** Start of MATERIALS PROVIDED **

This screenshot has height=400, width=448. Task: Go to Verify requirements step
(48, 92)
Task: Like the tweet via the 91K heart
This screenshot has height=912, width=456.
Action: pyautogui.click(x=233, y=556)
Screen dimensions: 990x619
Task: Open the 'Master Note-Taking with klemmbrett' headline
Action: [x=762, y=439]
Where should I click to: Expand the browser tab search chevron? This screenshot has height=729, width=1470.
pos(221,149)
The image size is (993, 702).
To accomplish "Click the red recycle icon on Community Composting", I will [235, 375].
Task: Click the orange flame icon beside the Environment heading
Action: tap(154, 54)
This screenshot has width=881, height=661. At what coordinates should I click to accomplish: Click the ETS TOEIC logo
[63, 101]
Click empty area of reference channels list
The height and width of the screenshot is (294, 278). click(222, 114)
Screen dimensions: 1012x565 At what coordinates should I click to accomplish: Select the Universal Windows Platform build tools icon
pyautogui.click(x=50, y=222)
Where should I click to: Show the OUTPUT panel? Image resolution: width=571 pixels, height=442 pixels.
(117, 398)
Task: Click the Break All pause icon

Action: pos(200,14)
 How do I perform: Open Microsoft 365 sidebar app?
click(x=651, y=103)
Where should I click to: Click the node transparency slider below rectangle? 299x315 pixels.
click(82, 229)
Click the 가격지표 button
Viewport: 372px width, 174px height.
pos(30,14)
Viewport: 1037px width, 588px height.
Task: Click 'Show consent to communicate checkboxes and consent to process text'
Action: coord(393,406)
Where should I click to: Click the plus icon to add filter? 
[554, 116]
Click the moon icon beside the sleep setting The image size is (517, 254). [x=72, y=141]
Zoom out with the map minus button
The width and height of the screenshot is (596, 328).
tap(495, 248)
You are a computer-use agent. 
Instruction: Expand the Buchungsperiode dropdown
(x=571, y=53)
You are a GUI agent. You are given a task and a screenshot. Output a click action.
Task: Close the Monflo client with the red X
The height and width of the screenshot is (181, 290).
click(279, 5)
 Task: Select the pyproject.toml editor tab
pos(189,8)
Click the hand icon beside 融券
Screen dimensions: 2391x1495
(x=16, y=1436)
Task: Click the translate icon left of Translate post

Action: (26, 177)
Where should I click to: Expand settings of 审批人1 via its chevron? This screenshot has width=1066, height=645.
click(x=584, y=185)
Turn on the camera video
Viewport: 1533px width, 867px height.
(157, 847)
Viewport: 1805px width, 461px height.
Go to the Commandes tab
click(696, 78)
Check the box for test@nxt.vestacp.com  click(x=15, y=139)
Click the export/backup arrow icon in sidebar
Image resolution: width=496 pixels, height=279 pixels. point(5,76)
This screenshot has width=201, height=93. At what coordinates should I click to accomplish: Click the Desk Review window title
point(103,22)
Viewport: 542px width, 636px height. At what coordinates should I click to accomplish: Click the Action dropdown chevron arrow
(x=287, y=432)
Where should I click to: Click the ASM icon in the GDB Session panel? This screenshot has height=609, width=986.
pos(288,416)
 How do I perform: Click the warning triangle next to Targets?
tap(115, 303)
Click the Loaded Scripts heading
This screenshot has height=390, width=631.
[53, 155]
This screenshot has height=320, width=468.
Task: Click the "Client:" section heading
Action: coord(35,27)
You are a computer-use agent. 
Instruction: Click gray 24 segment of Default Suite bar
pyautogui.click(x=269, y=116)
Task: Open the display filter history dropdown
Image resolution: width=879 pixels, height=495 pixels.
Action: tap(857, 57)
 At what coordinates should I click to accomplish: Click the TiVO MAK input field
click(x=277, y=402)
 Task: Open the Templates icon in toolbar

** End of MATERIALS PROVIDED **

- GIVEN REQUEST:
Return the lines above without any change, covering every item.

- RESULT OF THIS EXERCISE:
This screenshot has height=400, width=448. Task: Go to Verify requirements step
(48, 92)
Task: Like the tweet via the 91K heart
This screenshot has height=912, width=456.
Action: pyautogui.click(x=233, y=556)
Screen dimensions: 990x619
Task: Open the 'Master Note-Taking with klemmbrett' headline
Action: [x=762, y=439]
Where should I click to: Expand the browser tab search chevron? This screenshot has height=729, width=1470.
pos(221,149)
The image size is (993, 702).
To accomplish "Click the red recycle icon on Community Composting", I will [235, 375].
Task: Click the orange flame icon beside the Environment heading
Action: tap(154, 54)
This screenshot has width=881, height=661. At what coordinates should I click to accomplish: Click the ETS TOEIC logo
[63, 101]
Click empty area of reference channels list
The height and width of the screenshot is (294, 278). click(222, 114)
Screen dimensions: 1012x565 At what coordinates should I click to accomplish: Select the Universal Windows Platform build tools icon
pyautogui.click(x=50, y=222)
Where should I click to: Show the OUTPUT panel? Image resolution: width=571 pixels, height=442 pixels.
(117, 398)
Task: Click the Break All pause icon

Action: pos(200,14)
 How do I perform: Open Microsoft 365 sidebar app?
click(x=651, y=103)
Where should I click to: Click the node transparency slider below rectangle? 299x315 pixels.
click(82, 229)
Click the 가격지표 button
Viewport: 372px width, 174px height.
pos(30,14)
Viewport: 1037px width, 588px height.
Task: Click 'Show consent to communicate checkboxes and consent to process text'
Action: coord(393,406)
Where should I click to: Click the plus icon to add filter? 
[554, 116]
Click the moon icon beside the sleep setting The image size is (517, 254). [x=72, y=141]
Zoom out with the map minus button
The width and height of the screenshot is (596, 328).
tap(495, 248)
You are a computer-use agent. 
Instruction: Expand the Buchungsperiode dropdown
(x=571, y=53)
You are a GUI agent. You are given a task and a screenshot. Output a click action.
Task: Close the Monflo client with the red X
The height and width of the screenshot is (181, 290).
click(279, 5)
 Task: Select the pyproject.toml editor tab
pos(189,8)
Click the hand icon beside 融券
Screen dimensions: 2391x1495
(x=16, y=1436)
Task: Click the translate icon left of Translate post

Action: (26, 177)
Where should I click to: Expand settings of 审批人1 via its chevron? This screenshot has width=1066, height=645.
click(x=584, y=185)
Turn on the camera video
Viewport: 1533px width, 867px height.
(157, 847)
Viewport: 1805px width, 461px height.
Go to the Commandes tab
click(696, 78)
Check the box for test@nxt.vestacp.com  click(x=15, y=139)
Click the export/backup arrow icon in sidebar
Image resolution: width=496 pixels, height=279 pixels. point(5,76)
This screenshot has width=201, height=93. At what coordinates should I click to accomplish: Click the Desk Review window title
point(103,22)
Viewport: 542px width, 636px height. At what coordinates should I click to accomplish: Click the Action dropdown chevron arrow
(x=287, y=432)
Where should I click to: Click the ASM icon in the GDB Session panel? This screenshot has height=609, width=986.
pos(288,416)
 How do I perform: Click the warning triangle next to Targets?
tap(115, 303)
Click the Loaded Scripts heading
This screenshot has height=390, width=631.
[53, 155]
This screenshot has height=320, width=468.
Task: Click the "Client:" section heading
Action: coord(35,27)
You are a computer-use agent. 
Instruction: Click gray 24 segment of Default Suite bar
pyautogui.click(x=269, y=116)
Task: Open the display filter history dropdown
Image resolution: width=879 pixels, height=495 pixels.
Action: tap(857, 57)
 At what coordinates should I click to accomplish: Click the TiVO MAK input field
click(x=277, y=402)
 Task: Open the Templates icon in toolbar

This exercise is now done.